Much like chess, Defcon is an ironically social experience. AI players can fill the ranks, but there is little challenge to be had from them and little joy in psyching them out. In one recent game alone against two AI players, I managed to win without a single home casualty. Throw in internet or LAN play though, allowing alliances to be forged and broken in the space of a heartbeat (which is about three minutes at Defcon pace), and cold war paranoia sets in fast.

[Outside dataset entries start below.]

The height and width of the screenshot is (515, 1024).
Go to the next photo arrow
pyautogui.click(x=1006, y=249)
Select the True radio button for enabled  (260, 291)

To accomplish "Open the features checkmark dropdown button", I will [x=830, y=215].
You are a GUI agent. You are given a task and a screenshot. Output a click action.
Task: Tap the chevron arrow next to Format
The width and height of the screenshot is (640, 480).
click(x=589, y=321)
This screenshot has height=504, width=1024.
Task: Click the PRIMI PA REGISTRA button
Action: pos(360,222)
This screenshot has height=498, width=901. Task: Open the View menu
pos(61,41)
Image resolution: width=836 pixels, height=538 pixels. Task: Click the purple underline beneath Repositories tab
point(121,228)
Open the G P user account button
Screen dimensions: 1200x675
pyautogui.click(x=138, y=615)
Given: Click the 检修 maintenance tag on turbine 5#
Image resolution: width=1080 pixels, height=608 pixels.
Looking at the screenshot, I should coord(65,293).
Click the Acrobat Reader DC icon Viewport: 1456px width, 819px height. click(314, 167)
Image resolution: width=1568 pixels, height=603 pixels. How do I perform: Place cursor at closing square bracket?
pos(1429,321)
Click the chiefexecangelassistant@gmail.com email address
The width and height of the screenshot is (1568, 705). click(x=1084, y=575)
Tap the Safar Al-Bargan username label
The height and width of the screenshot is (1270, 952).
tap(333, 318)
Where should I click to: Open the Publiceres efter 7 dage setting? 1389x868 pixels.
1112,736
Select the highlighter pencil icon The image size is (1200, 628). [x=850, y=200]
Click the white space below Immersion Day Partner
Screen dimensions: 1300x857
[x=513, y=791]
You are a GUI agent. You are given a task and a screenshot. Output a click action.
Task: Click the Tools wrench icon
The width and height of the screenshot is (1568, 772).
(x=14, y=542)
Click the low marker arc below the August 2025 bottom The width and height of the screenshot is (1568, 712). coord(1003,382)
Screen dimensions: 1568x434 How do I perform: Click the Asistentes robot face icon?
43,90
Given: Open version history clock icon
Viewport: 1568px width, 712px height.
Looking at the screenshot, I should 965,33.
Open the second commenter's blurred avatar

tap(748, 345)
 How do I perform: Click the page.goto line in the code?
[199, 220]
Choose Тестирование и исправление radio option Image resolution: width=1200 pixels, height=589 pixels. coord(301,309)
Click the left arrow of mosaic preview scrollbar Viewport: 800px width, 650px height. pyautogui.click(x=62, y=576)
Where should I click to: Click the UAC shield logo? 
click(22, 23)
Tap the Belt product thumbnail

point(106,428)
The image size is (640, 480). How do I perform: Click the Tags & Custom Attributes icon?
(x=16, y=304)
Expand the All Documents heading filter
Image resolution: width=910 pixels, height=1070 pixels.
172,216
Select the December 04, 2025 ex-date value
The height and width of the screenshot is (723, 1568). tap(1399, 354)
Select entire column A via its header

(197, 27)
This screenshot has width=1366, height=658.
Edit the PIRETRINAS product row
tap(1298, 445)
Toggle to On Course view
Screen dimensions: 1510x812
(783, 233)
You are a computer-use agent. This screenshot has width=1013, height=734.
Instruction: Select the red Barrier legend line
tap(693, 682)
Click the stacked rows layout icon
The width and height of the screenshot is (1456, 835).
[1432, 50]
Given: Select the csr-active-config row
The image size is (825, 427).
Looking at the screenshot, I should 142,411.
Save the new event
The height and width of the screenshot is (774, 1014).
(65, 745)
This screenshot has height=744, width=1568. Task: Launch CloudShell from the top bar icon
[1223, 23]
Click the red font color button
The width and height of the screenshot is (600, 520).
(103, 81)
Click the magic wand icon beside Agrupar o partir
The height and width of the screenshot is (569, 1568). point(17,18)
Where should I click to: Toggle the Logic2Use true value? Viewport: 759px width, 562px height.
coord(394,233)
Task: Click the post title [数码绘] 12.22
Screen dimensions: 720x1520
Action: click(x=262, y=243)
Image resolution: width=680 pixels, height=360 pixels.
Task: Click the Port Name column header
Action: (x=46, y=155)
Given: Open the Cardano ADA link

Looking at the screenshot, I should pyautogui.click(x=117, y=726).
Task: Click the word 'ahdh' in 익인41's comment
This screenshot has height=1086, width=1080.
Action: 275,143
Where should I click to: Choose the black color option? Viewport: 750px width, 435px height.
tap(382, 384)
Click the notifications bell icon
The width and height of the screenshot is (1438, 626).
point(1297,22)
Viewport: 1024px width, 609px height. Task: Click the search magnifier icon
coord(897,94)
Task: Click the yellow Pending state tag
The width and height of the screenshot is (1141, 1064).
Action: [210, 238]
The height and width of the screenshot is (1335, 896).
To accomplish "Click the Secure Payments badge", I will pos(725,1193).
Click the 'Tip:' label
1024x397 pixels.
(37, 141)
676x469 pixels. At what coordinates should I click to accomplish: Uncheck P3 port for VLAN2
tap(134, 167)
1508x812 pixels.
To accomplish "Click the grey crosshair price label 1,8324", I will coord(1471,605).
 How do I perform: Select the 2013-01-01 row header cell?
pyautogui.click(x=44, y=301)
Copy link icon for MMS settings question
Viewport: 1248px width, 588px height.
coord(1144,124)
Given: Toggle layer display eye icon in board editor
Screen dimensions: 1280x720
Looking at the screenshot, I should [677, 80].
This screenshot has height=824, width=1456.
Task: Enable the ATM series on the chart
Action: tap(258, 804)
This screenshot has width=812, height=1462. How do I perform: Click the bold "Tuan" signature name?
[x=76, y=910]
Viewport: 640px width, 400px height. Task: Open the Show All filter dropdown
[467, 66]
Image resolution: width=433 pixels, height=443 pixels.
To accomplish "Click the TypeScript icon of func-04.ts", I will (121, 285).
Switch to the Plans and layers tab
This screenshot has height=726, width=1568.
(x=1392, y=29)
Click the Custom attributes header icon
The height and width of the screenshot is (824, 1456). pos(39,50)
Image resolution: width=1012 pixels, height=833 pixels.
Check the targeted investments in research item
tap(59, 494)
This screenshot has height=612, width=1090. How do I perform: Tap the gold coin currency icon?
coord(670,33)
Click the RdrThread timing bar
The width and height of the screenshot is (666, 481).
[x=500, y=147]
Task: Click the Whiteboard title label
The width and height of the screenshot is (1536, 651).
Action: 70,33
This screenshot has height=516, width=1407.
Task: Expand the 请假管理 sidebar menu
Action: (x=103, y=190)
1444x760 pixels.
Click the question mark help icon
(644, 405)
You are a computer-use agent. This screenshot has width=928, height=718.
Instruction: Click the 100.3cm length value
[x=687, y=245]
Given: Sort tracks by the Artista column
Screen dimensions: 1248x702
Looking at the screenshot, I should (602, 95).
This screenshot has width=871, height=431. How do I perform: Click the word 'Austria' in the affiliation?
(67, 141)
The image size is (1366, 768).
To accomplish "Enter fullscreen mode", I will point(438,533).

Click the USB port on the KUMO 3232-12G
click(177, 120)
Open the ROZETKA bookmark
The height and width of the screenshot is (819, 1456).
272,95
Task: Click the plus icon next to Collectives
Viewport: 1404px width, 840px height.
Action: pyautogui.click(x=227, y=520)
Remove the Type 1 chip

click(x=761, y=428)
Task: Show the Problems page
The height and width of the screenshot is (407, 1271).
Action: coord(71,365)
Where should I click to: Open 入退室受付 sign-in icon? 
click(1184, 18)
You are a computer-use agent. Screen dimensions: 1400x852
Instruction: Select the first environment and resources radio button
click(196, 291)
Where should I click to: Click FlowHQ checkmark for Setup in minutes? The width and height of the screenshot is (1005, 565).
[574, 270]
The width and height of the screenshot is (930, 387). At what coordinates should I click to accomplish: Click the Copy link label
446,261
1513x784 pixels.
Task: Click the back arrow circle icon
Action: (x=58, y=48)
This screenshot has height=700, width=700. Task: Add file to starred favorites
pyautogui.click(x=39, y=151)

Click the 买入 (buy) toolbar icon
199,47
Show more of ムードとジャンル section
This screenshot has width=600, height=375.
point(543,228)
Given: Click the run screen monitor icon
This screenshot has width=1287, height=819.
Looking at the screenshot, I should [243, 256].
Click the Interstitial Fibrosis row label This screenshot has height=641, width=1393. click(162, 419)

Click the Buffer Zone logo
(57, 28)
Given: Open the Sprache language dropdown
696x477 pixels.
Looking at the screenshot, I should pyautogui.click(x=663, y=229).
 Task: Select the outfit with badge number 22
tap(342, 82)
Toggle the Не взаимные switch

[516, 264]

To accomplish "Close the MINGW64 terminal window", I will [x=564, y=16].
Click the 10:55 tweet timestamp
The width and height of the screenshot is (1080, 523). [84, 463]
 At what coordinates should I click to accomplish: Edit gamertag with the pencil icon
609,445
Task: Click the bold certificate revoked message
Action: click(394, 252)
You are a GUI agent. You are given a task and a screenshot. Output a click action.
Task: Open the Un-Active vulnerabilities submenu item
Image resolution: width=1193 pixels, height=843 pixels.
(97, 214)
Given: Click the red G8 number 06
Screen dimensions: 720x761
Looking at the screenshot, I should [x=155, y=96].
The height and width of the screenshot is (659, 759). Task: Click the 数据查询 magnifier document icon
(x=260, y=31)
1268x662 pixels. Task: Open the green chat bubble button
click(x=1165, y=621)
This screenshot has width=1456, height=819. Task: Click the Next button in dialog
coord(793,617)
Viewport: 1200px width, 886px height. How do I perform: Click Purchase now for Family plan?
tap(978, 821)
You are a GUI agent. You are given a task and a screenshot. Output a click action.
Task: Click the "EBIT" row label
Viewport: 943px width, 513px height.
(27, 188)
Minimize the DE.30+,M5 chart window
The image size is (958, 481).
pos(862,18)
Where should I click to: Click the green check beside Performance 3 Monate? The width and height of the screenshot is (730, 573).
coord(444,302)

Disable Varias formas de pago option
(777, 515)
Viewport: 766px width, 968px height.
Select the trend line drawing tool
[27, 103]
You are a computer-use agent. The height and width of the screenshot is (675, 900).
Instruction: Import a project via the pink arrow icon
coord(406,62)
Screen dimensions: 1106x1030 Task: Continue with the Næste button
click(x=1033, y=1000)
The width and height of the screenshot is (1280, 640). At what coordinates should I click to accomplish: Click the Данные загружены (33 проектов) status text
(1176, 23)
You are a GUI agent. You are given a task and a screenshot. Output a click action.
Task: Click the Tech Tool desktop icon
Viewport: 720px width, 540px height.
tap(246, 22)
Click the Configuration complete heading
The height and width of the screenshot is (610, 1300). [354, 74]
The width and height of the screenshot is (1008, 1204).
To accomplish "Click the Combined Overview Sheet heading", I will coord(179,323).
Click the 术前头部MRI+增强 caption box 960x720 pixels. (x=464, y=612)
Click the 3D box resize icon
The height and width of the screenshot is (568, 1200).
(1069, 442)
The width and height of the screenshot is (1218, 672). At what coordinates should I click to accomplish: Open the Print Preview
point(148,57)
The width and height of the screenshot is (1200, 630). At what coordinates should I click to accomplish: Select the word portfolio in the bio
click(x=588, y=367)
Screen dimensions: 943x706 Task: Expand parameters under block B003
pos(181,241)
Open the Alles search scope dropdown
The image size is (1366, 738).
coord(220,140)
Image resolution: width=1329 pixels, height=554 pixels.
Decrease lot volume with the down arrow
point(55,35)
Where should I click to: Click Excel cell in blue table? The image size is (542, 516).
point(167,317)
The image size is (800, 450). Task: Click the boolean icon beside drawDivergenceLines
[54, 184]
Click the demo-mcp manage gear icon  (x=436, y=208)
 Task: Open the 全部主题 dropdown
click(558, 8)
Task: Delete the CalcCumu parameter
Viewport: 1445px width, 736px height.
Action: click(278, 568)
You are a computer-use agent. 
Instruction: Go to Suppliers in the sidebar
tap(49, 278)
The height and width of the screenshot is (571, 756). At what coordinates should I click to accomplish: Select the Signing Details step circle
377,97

Still, this is war, right? The Big One. There can be no real winner because we are all doomed, and if there's no winner then there's certainly no second place. It's kill and be killed, and fair play doesn't matter because there will be nobody to write the history books. The US should have thought of that before double-crossing me. I surface the fleet of concealed submarines stationed just off the Florida coast and within a few minutes they have launched nearly 30 short range nuclear missiles in a scatter pattern over the east coast. It's not revenge for what they did to northern Europe; it's just settling the score.

In Conclusion
MAD

It is a testament to the power of tactical play that a game in which everyone has over 100 nukes and just one goal - to use them all up - can take hours to finish, and to the power of atmosphere that you can order the death of hundreds of millions of people and be left shaking without having seen a single one die.

Launches
  • Intense
  • Different
  • Atmospheric
Strikes
  • Not for the solo player
  • Not for the impatient
  • Not for hippies
Final Score
Graphics:80s
Politics:60s
Destruction:Mutually assured
150,000,000 out of 200,000,000
Like learning to stop worrying and love the intercontinental ballistic missiles.